A Talk on the Wild Side.
This root illustration shows the variation in root system length and complexity for several common prairie species. Download. Credit: U.S. Environmental Protection Agency.
Biologists at Neal Smith National Wildlife Refuge in south-central Iowa have been studying carbon sequestration on the prairie for more than 15 years. Their research has been the springboard for a national research effort which is based on the idea that grasslands have the capacity to store large amounts of carbon.
The ability to store carbon is a valuable ecological service in today’s changing climate. Carbon, which is emitted both naturally and by human activities such as burning coal to create electricity, is a greenhouse gas that is increasing in the Earth’s atmosphere.
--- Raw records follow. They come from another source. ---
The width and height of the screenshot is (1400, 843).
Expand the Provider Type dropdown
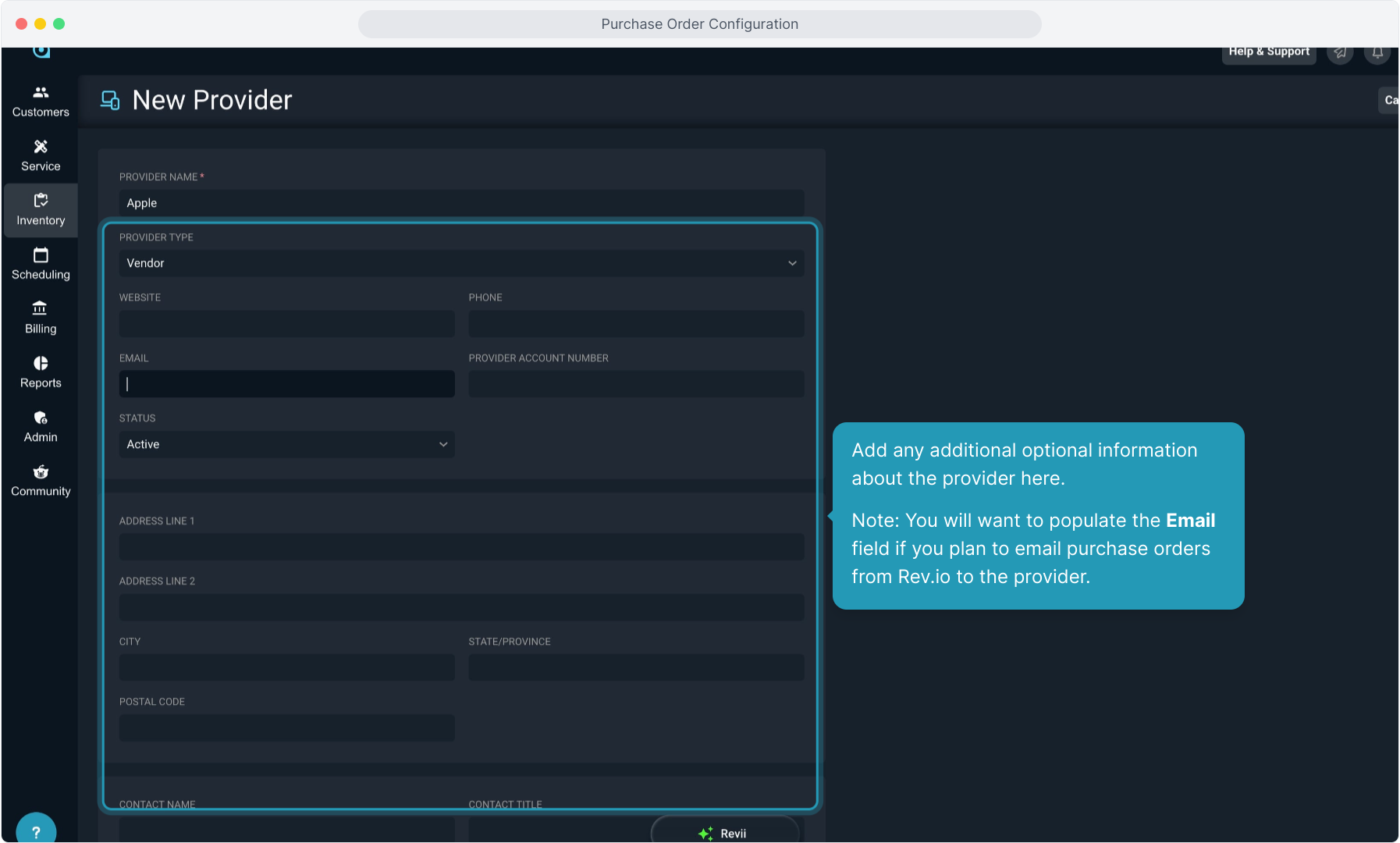(x=461, y=263)
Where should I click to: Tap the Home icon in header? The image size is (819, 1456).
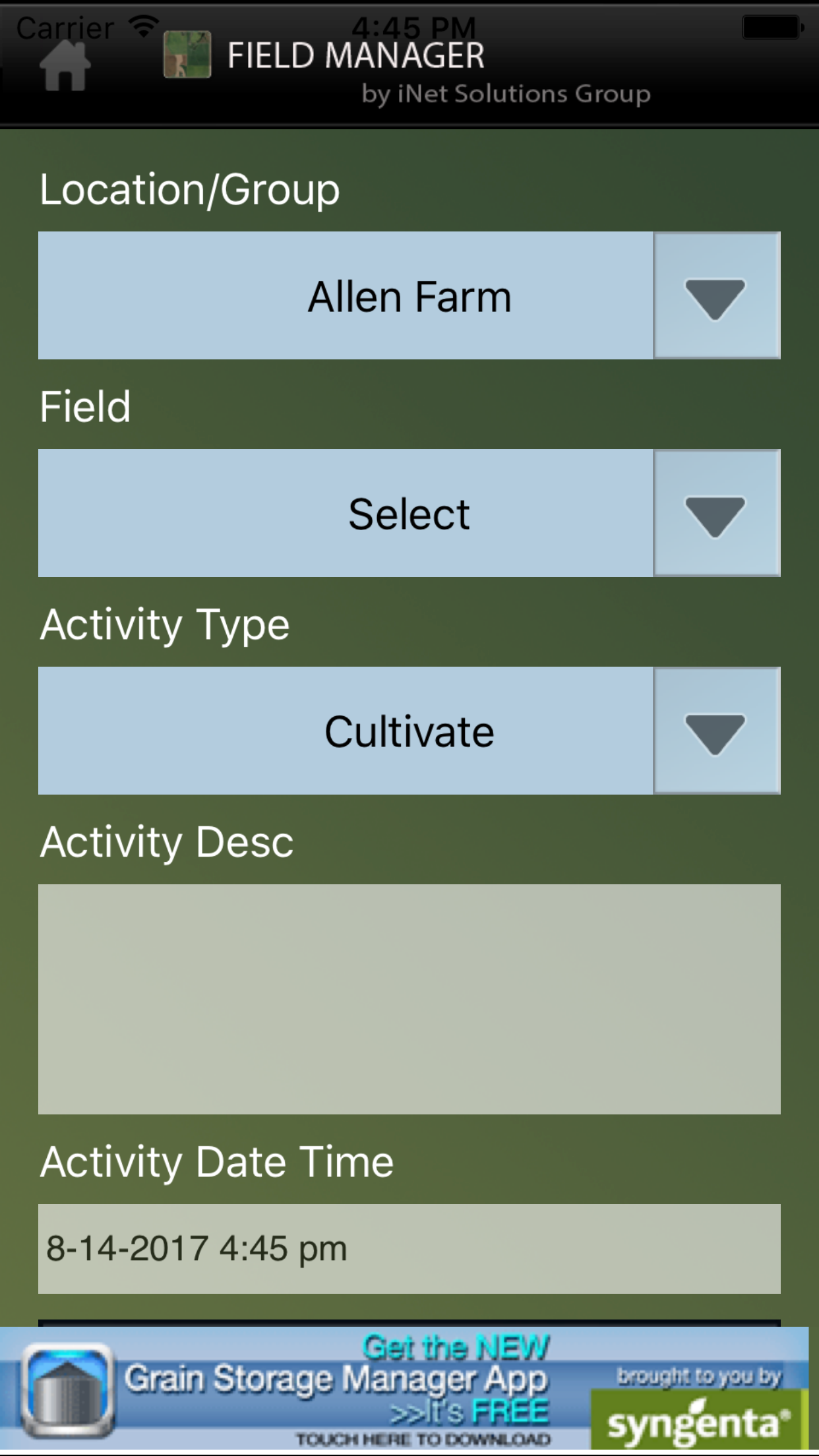(65, 66)
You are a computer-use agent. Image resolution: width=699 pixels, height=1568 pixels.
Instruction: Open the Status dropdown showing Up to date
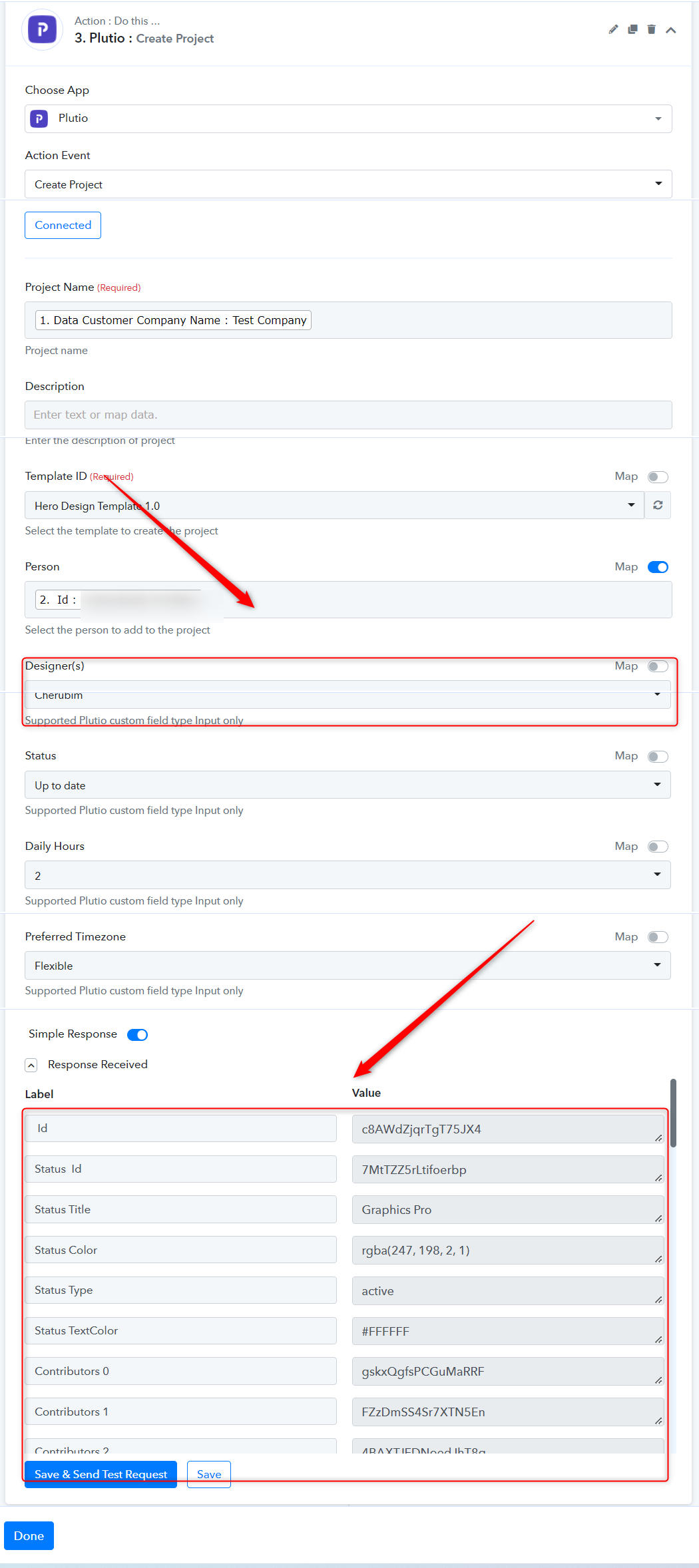(x=348, y=785)
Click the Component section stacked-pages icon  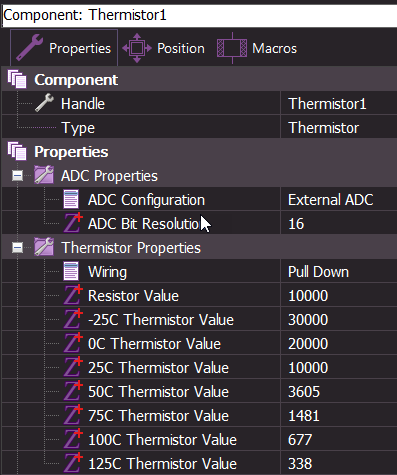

Reports from the International Panel on Climate Change, a group of more than 2,000 climate scientists from around the world, say increased greenhouse gases are causing global warming, which is leading to sea level rise, higher temperatures, and altered rain patterns.
Most of the prairie’s carbon sequestration happens below ground, where prairie roots can dig into the soil to depths up to 15 feet and more. Prairies can store much more carbon below ground than a forest can store above ground, according to Dr. Cynthia A. Cambardella, a soil scientist with the U.S. Department of Agriculture’s Agricultural Research Service National Laboratory for Agriculture and the Environment.
To quantify this information, Cambardella and a team of research scientists collected soil cores to a depth of four feet from each of 19 reconstructed prairies ranging in age from one to 17 years within the Neal Smith Refuge in May of 2000, 2005, and 2010.